Illustration by Angelica Alzona |
(By Adaobi
Tricia Nwaubani) - My parents’ home, in
Umujieze, Nigeria, stands on a hilly plot that has been in our family for more
than a hundred years. Traditionally, the Igbo people bury their dead among the
living, and the ideal resting place for a man and his wives is on the premises
of their home. My grandfather Erasmus, the first black manager of a Bata shoe
factory in Aba, is buried under what is now the visitors’ living room. My
grandmother Helen, who helped establish a local church, is buried near the
study.

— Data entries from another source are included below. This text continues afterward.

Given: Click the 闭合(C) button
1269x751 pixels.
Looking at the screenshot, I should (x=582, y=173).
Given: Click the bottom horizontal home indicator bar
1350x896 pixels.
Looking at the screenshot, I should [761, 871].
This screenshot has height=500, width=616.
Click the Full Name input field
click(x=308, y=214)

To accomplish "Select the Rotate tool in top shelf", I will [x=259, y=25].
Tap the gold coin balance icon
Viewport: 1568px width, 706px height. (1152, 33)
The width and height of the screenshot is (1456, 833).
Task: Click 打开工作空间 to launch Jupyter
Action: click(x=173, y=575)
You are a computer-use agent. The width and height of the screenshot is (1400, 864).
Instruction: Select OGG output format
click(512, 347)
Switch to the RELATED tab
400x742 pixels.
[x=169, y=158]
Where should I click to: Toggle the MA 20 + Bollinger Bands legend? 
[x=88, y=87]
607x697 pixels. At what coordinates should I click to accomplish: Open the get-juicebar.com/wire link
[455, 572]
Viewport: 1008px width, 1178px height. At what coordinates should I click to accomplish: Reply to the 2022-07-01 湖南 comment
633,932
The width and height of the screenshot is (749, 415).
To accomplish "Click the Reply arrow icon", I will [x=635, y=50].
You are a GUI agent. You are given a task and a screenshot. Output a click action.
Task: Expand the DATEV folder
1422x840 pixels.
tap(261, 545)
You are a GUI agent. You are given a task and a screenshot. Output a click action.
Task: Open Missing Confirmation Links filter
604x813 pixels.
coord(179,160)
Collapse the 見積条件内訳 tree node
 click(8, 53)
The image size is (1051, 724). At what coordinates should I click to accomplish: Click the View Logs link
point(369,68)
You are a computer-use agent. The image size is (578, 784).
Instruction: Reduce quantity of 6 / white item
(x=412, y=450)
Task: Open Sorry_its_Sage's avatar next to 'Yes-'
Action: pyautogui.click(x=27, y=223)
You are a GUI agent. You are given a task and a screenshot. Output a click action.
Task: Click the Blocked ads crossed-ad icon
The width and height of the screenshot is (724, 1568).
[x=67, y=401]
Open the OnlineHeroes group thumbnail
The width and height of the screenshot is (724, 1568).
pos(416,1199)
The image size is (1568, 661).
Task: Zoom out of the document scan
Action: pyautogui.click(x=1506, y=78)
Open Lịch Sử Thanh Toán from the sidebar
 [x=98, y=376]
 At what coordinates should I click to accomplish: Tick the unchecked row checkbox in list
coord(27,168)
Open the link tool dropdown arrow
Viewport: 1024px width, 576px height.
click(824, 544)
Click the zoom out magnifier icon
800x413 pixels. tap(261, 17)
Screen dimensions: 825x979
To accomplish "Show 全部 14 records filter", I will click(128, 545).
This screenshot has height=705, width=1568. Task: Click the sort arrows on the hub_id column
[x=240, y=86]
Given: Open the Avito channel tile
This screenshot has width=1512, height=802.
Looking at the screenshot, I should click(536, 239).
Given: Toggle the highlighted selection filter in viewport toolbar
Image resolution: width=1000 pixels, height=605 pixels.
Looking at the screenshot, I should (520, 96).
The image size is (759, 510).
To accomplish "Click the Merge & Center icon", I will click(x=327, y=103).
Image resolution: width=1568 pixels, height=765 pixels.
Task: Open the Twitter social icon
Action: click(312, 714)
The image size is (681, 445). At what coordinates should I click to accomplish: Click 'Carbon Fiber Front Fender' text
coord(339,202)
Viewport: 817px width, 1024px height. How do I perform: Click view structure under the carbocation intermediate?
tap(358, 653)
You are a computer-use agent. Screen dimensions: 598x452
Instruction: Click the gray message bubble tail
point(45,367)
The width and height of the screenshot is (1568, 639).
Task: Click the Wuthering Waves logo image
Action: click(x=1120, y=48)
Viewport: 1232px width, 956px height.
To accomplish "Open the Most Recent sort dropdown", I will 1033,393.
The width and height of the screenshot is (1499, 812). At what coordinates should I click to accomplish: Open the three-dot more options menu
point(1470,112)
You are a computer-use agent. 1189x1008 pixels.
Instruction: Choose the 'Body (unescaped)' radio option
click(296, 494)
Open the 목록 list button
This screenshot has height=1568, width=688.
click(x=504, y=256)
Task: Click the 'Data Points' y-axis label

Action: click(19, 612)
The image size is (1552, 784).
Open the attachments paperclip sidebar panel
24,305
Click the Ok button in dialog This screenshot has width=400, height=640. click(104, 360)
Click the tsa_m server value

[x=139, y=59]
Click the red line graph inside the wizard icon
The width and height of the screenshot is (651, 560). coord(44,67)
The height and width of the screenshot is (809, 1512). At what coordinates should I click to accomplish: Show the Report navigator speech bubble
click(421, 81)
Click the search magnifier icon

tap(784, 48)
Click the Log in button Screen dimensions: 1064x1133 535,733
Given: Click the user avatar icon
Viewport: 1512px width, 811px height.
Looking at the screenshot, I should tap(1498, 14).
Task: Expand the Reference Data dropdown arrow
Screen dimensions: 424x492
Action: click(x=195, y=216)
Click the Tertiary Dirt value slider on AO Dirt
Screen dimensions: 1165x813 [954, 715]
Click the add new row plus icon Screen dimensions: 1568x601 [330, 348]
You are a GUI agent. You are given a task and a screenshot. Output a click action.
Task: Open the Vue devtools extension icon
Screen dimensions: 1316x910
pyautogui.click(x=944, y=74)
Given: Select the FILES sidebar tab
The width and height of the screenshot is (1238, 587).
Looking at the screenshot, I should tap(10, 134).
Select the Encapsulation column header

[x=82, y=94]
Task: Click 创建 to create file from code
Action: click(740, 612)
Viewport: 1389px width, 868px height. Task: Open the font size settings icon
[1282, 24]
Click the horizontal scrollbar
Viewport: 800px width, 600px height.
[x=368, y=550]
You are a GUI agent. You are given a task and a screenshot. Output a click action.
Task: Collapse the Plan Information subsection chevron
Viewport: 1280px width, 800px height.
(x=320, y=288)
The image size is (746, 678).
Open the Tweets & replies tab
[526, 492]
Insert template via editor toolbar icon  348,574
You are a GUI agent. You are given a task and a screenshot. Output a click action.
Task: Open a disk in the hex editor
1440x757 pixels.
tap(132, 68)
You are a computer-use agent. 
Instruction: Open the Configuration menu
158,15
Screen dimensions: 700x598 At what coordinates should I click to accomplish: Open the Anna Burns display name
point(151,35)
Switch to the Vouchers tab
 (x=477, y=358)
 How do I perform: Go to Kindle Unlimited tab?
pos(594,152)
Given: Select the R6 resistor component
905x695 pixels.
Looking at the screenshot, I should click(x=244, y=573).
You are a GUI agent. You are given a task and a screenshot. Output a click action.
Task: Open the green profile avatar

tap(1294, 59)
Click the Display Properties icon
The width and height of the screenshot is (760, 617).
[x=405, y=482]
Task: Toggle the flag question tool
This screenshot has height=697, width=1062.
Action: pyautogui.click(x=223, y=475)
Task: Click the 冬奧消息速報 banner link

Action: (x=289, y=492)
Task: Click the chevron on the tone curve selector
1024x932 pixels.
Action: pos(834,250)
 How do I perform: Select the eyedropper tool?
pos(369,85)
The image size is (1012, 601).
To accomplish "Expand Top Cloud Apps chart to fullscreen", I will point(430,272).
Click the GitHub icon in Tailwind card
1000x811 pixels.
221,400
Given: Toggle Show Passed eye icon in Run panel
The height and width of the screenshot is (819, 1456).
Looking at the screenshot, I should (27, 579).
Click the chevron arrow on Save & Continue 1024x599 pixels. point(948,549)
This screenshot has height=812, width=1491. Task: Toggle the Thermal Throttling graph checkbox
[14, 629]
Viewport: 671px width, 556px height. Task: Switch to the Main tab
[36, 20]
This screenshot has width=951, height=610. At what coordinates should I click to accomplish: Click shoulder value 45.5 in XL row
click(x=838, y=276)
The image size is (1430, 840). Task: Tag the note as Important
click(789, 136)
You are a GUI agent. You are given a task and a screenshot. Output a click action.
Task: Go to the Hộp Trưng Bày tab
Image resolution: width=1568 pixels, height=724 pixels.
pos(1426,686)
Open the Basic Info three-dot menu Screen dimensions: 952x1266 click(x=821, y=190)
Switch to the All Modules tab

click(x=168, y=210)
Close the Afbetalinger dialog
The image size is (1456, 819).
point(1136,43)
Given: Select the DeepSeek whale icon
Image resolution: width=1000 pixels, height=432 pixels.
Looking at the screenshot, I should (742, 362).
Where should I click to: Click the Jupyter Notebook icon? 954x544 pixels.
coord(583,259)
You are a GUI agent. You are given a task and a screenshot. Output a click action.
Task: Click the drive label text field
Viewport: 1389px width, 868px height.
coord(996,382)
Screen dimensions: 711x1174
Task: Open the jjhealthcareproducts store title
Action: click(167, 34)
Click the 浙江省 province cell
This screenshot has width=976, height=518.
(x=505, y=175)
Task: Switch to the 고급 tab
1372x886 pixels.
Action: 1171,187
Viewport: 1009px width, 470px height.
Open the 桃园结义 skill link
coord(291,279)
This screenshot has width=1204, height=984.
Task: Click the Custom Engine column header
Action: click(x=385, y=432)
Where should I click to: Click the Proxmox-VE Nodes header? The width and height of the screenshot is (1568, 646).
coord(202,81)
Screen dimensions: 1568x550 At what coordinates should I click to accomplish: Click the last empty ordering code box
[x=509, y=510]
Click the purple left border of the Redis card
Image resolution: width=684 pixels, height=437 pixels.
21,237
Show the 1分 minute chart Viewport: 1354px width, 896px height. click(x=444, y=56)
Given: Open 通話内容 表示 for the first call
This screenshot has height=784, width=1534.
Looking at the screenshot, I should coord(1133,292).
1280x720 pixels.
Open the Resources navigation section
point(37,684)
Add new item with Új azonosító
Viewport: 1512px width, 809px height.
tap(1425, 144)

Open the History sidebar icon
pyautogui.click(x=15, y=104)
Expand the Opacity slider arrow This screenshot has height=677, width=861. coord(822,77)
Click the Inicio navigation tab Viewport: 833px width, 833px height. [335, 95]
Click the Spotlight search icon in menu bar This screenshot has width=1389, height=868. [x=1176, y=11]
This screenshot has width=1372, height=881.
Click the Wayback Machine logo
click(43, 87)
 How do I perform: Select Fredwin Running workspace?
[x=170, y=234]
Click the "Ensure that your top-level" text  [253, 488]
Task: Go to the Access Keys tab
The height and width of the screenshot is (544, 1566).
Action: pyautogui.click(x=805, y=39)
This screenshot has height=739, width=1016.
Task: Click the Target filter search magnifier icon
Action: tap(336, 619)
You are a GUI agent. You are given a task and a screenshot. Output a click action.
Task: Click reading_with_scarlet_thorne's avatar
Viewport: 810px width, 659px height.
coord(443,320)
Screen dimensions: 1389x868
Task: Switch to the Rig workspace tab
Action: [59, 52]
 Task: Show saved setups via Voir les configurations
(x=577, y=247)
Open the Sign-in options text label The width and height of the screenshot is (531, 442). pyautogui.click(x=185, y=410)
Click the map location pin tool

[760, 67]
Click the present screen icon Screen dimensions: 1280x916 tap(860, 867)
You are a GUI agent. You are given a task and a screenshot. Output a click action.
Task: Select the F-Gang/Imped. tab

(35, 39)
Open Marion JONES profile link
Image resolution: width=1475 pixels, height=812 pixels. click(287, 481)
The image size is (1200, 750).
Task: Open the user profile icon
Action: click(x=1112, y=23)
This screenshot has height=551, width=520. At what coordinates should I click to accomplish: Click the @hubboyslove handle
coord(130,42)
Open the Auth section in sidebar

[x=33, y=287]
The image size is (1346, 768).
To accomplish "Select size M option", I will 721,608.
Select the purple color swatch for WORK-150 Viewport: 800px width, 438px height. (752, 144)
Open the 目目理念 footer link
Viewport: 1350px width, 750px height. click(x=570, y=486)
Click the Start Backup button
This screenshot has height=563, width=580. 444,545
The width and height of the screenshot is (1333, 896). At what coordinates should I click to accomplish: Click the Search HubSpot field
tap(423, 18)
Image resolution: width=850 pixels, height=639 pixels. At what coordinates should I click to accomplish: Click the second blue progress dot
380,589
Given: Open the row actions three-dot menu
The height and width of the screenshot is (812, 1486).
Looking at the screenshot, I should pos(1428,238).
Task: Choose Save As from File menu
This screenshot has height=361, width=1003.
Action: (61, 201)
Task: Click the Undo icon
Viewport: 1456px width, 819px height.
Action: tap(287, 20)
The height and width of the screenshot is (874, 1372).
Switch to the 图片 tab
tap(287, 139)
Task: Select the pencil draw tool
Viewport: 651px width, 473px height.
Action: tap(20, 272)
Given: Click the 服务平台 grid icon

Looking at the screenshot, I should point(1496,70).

My umbilical cord is buried on the grounds, as are those of my four
siblings. My eldest brother, Nnamdi, was born while my parents were studying in
England, in the early nineteen-seventies; my father, Chukwuma, preserved the
dried umbilical cord and, eighteen months later, brought it home to bury it by
the front gate. Down the hill, near the river, in an area now overrun by bush,
is the grave of my most celebrated ancestor: my great-grandfather Nwaubani
Ogogo Oriaku. Nwaubani Ogogo was a slave trader who gained power and wealth by
selling other Africans across the Atlantic. “He was a renowned trader,” my
father told me proudly. “He dealt in palm produce and human beings.”